Теперь Андресен уже седьмую неделю ходит в немецкой форме. Когда его поселили в переполненной казарме Фленсбурга, он узнал, что их будут сперва обучать, а через четыре недели пошлют во Францию. Той же ночью он услышал, как марширует вооруженный батальон, поющий “Стражу на Рейне”. Затем последовали дни бесконечных тренировок под палящими лучами солнца; погода стояла поистине ослепительная. Андресен справлялся лучше, чем мог предполагать. Конечно, в его роте мало датчан, но тем не менее он не чувствовал себя изгоем. И разумеется, в рядах младшего командного состава существовала дедовщина, но офицеры строго пресекали подобные явления. Труднее всего Андресену было привыкнуть к тому, что даже в свободное время все только и делали, что говорили “о войне и о войне”, — и он уже начал свыкаться с мыслью о том, что впереди их ждет только война, хотя в глубине души ему все же хотелось бы ее избежать. Стреляет он метко. С первого же раза выбил две десятки и одну семерку.
Тем временем многие части уже отправлялись в поход, с песнями, навстречу неизвестной судьбе. То, что Андресен до сих пор находится в казарме, объяснялось такой банальной вещью, как нехватка солдатского снаряжения, а также тем, что в первую очередь посылались добровольцы. Так как он хотел уклониться, он не принадлежал к этой категории. Когда рота построилась, закончив обучение, солдатам был задан этот вопрос напрямую. На фронт нужно срочно послать новый контингент. Кто хочет быть добровольцем?
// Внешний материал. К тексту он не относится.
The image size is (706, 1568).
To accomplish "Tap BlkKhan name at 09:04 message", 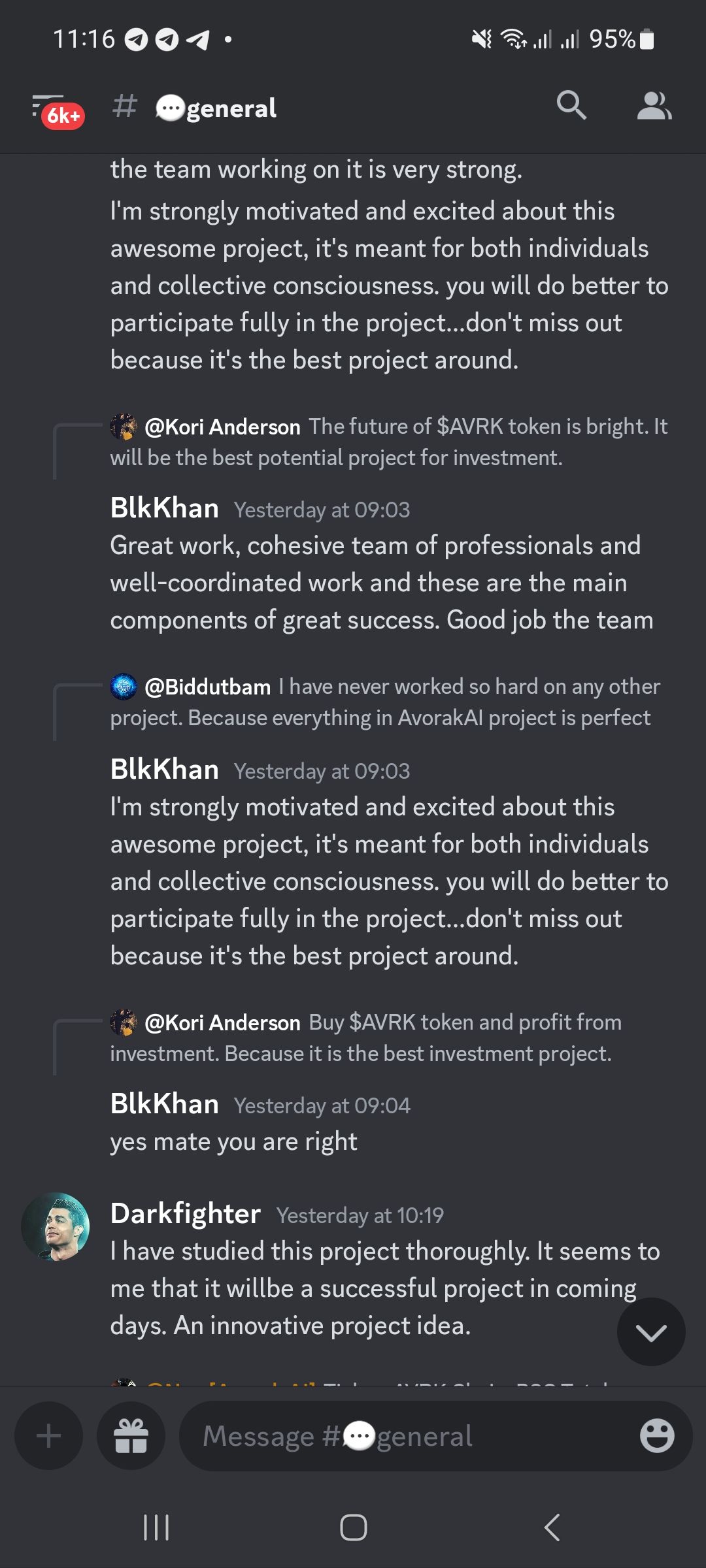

Все подняли руки, кроме троих. Одним из этих трех был Андресен. Потом его спросили, почему он уклоняется от отправки на фронт, но вскоре оставили в покое. Вместе с другим датчанином он побывал в гостях у друга, и они “с великим благоговением” съели курицу, которую прислала мать Андресена. Вечером он запишет в своем дневнике:
Люди так ослеплены, что спокойно дают втянуть себя в войну, не проронив ни слезинки, не испытывая страха, и все же мы знаем, что нас ждет кромешный ад. Однако в военной форме сердце бьется не так, как оно хочет. Человек не похож на себя, он едва ли остается человеком, он теперь хорошо отлаженный автомат, который действует без рассуждений. О боже, только бы человек снова смог стать человеком!
Погожее, теплое бабье лето, радовавшее в начале войны, сменилось осенними ветрами. Резкий, холодный норд-вест дул над Фленсбургом. Шуршала опавшая листва. Ветер и дождь срывали каштаны с деревьев.
16.Воскресенье, 4 октября 1914 года
Андрей Лобанов-Ростовский участвует в боях при Опатове
Едва забрезжил туманный рассвет, артиллерия вновь открыла огонь. Андрей Лобанов-Ростовский тотчас проснулся от этого раскатистого грохота; его сморила усталость, он спал всего пару часов. Пошатываясь, он встал. С высоты, на которой они разбили ночью лагерь, он увидел, как вдалеке клубится белое облако от разрывов снарядов. Как эти клубы заволакивают низкие холмы на юге и западе. Видел, как вспыхивающие клубы дыма ползут дальше, словно поток лавы. Как пляшущий огонь приближается к городу, как он добирается до него. Гражданское население в панике мечется по улицам. Наконец, весь Опатов поглощен дымом от разрывов снарядов и горящих домов. И только церковная колокольня еще видна из-за клубов дыма.
Артиллерийский огонь все ближе и все плотнее. Грохот волнами накатывает с обеих сторон: гремят разрывы снарядов, раздаются хлопки от выстрелов из винтовок, слышится треск пулеметов. Они не все видят и не участвуют в бою, но по звукам различают, что он кипит “в полукруге от нас”. Рота по-прежнему занимает свою высоту, в соответствии с приказом: “Оставаться на месте в ожидании дальнейших инструкций”. В одиннадцать часов поступили новые распоряжения. Надо готовиться к отступлению.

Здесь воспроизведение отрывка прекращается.